Our client was participating in a grade level rugby union match. While on the ground after a tackle, he was kicked in the head by a player from the opposing team. Our client got to his feet and approached the player who had kicked him. After a brief verbal exchange our client punched the other player in the face 3 times. The other player sustained fractures to his nose and cheekbone.
Approximately 1 year later, our client was charged with Assault Occasioning Bodily Harm
There was no question that our client had caused the injuries to the complainant. The issue was whether our client’s actions in striking the complainant were permitted or excused by law. In particular, whether the defences of provocation, self-defence and consent were available to our client.

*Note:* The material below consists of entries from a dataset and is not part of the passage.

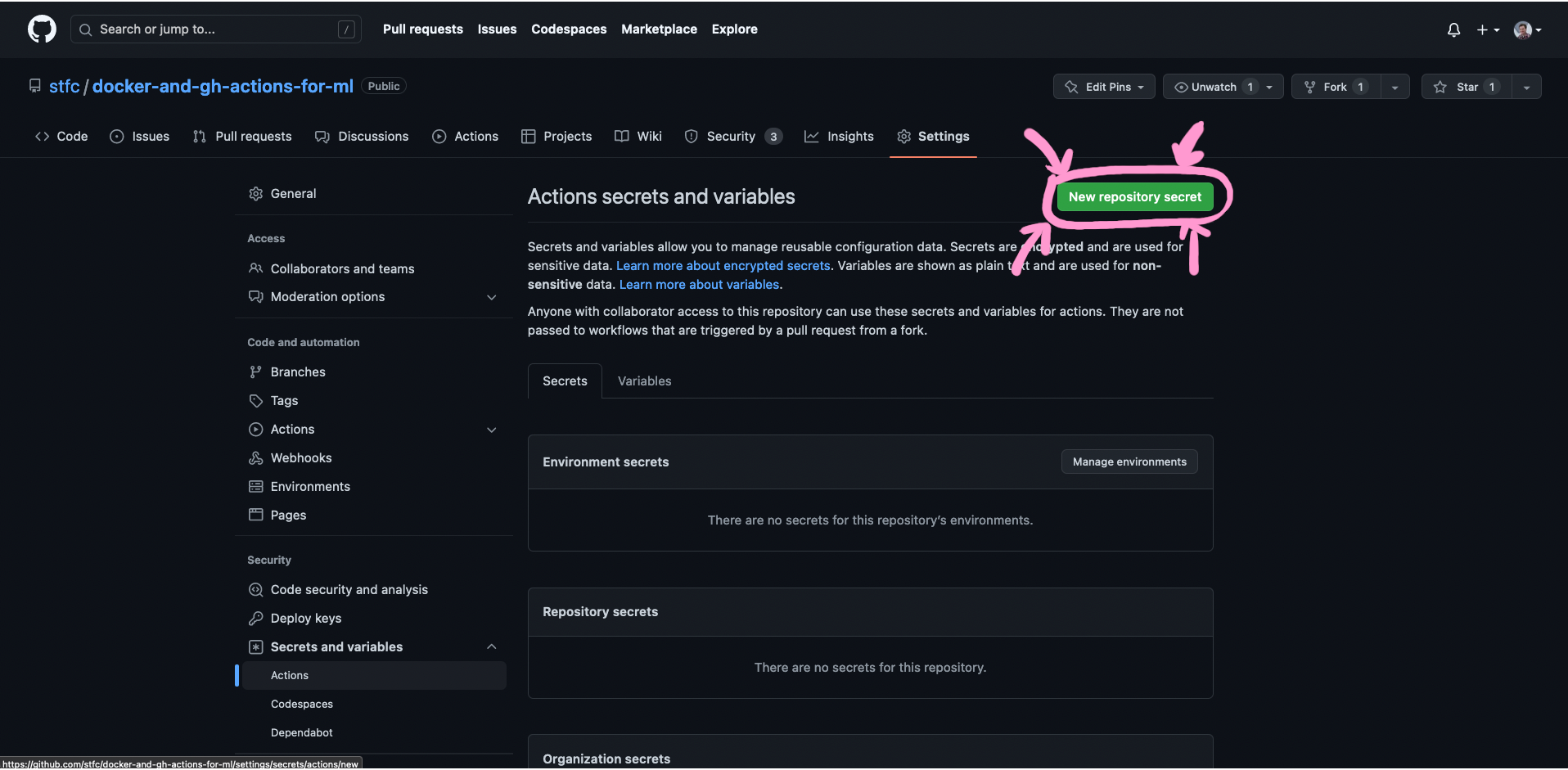Click the Fork icon on the repo
Viewport: 1568px width, 770px height.
(1312, 86)
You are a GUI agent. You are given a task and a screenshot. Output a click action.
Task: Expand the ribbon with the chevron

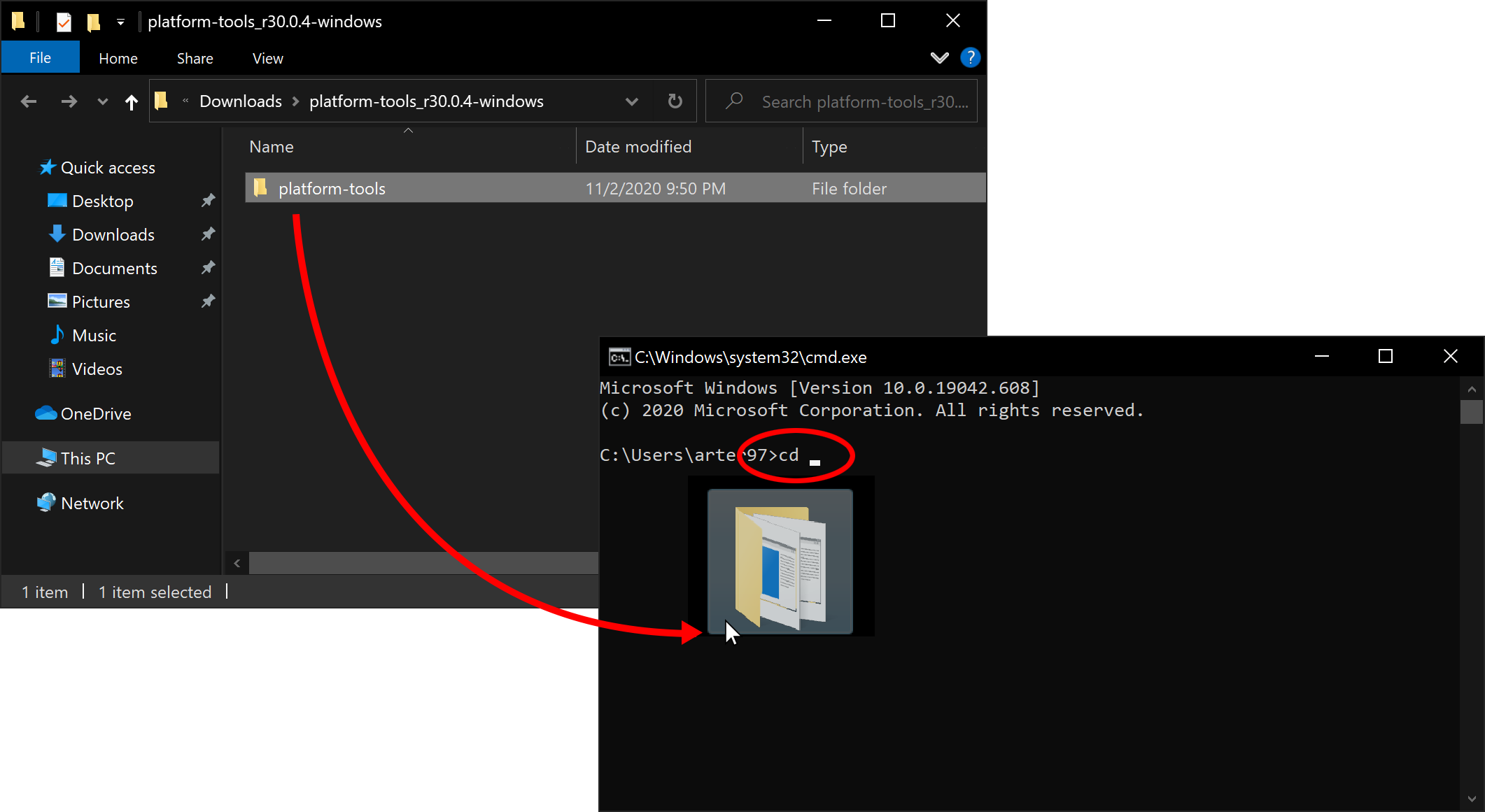point(939,58)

Our entered a plea of not guilty. The matter proceeded by way of a summary trial in the Magistrates Court.
The prosecution witnesses, including the complainant, gave evidence and were subject to cross-examination. Having regard to the evidence given by the witnesses under cross-examination, our client did not give or call evidence himself.
The presiding Magistrate accepted defence submissions that the prosecution had not negatived, beyond reasonable doubt, the defences of provocation, self-defence and consent, which were all clearly raised in the prosecution case.
Our client was found not guilty and discharged unconditionally by the Magistrate.
During contact sports it is not uncommon for tempers to flare and fights to break out from time to time. While for the most part, once the fight has been broken up that will be the end of the matter, it is important to note that an act of violence on a sports field can result in a criminal prosecution.
Criminal offences relating to on-field violence might include common assault, assault occasioning bodily harm or grievous bodily harm, depending on the severity of the injuries.
An act of violence might attract more than an on field penalty, dependent upon the level of force and injury suffered.